→ ACTIVITY:
The required output is the lines from the one with "How do I perform: Open" through the end of the data, repeated verbatim, with no pictures included.
=== Begin Enclosure ===
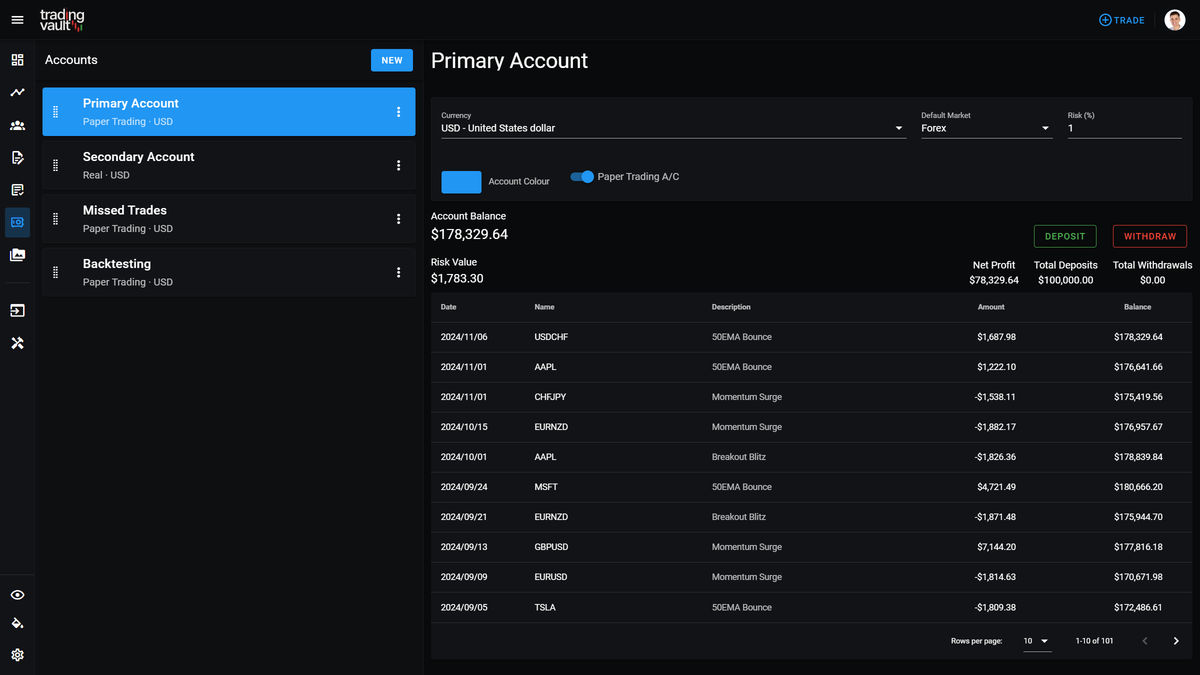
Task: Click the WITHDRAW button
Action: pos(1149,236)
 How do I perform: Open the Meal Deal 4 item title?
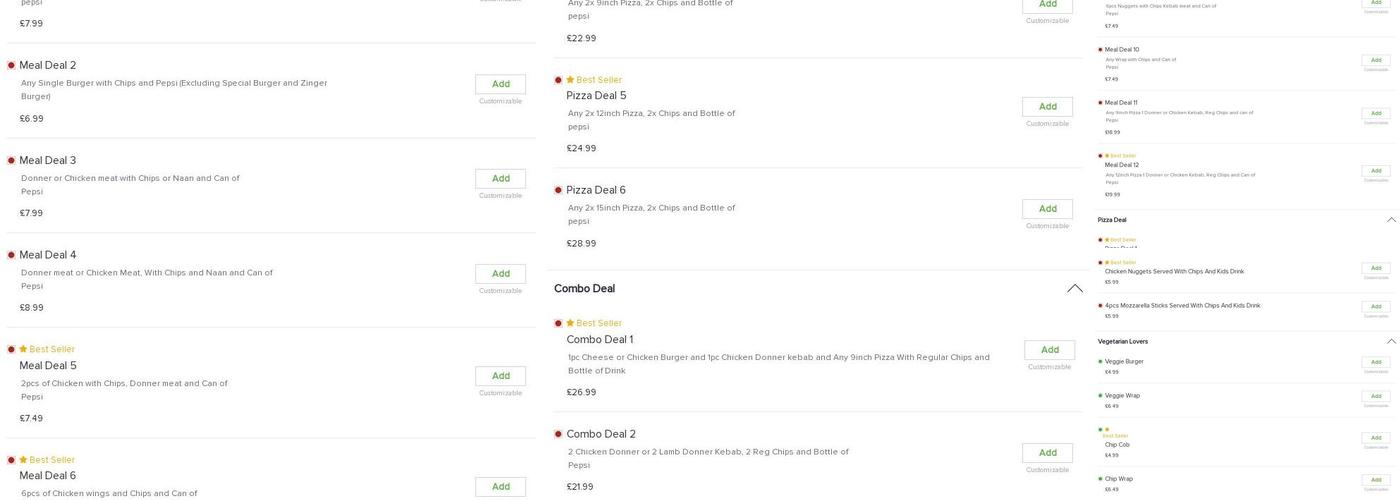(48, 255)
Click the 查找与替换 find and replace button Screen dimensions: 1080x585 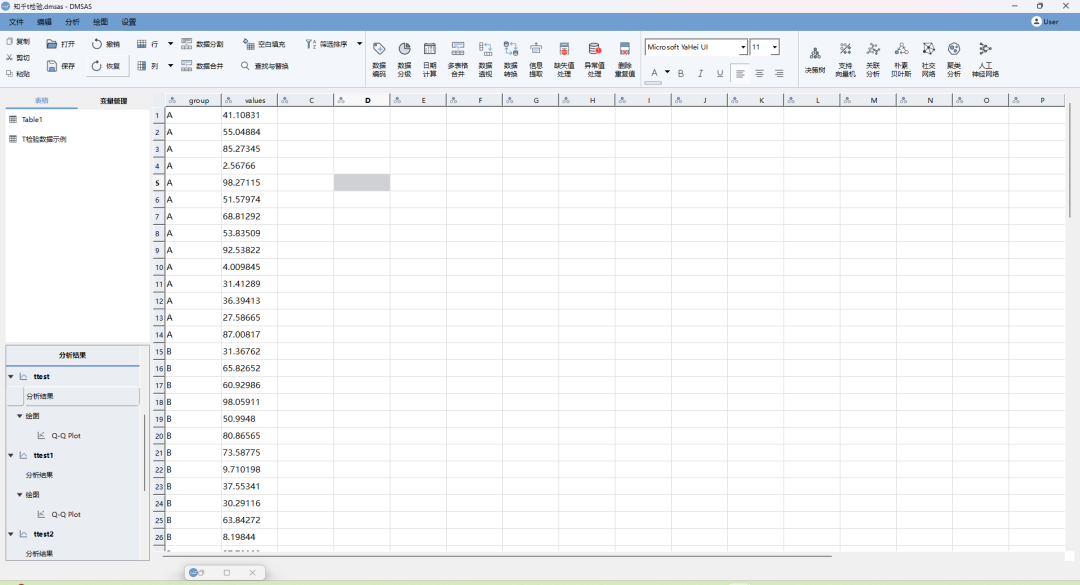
=== End Enclosure ===
→ ANSWER BELOW:
 How do I perform: Open the Meal Deal 4 item title?
(48, 255)
Click the 查找与替换 find and replace button Screen dimensions: 1080x585 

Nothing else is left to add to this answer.